Taste is what shapes our decisions in great swathes of life. What do we like? How should we be? There’s too much information and uncertainty to decide on a cost-benefit analysis. Taste does the work for us - a filter. How? Taste appeals to our emotions. And as the neuroscientist Antonio Damasio found, patients with brain damage that impaired their emotions made lousy choices and took ages about it.
There’s a moral dimension to this too. We want our AI to ‘align’ with our choices, and to reflect our values. But ethics is aesthetic, says Nietzsche. I thought about his famous aphorism while saving a flagging bumble bee with a spoon of honey last week, only moments after dispatching a spider in the corner of my kitchen. What would my chatbot have chosen to do?
We shouldn’t flatter ourselves - our choices often aren’t matters of individual agency. After all, we’ve evolved to follow the crowd - jostling for status while not standing out too much. We are, when it comes to taste, dedicated followers of fashion, even if we don’t think so. And then there’s the taste that’s hardwired into us - why is the bee cute, and the spider revolting?

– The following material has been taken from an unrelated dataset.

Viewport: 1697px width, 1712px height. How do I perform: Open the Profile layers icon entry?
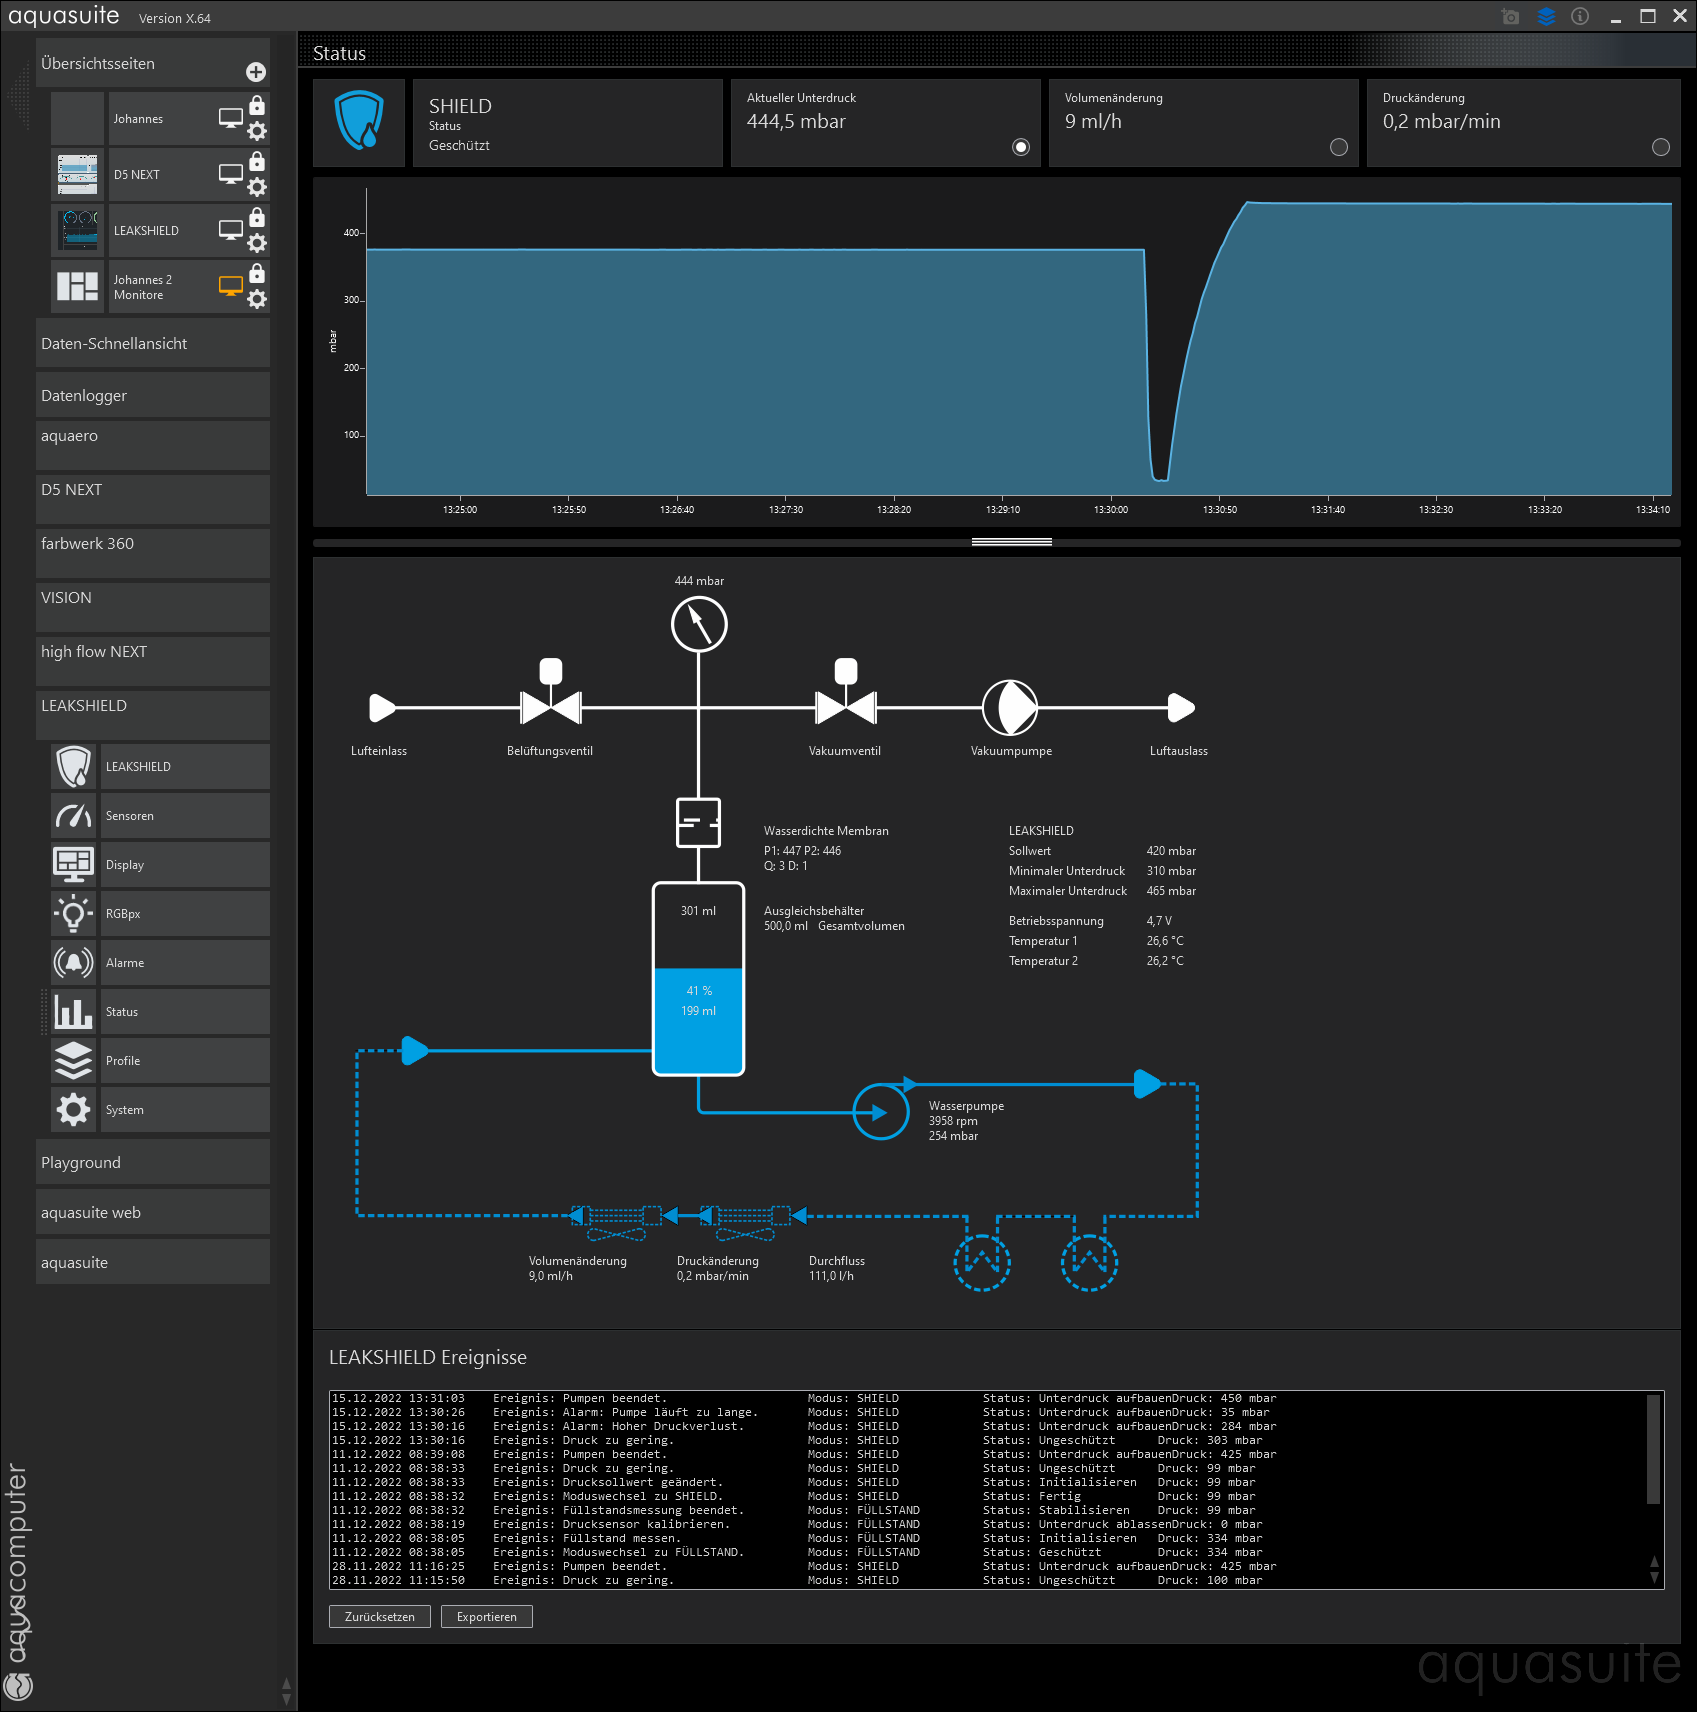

But still there is a degree of agency here. We are all engaged in a process of becoming - constructing our identities with which to face the world. Taste isn’t just about making efficient choices. It’s about creating ourselves. Even those avowedly slovenly are making a choice, signalling something about themselves through their self-expression; the absence of taste is itself a matter of taste.
So there’s a degree of existentialism to our aesthetic choices. It’s in the act of choosing, that we become. The machines don’t want to do that. They will develop social norms amongst themselves, and in their relations to us. And in striving for efficiency, they will surely form habits. But taste? Not really. Taste is, to some extent at least, a manifestation of will, consciousness and reflection. It’s human, done by humans and interpreted by humans. It’s integral in the material realities we create and the meaning we attach to them. Discernment is the essential winnower of creativity. There are many possible ideas, but the good ones are tasteful. And no improvements to Fable will automate that.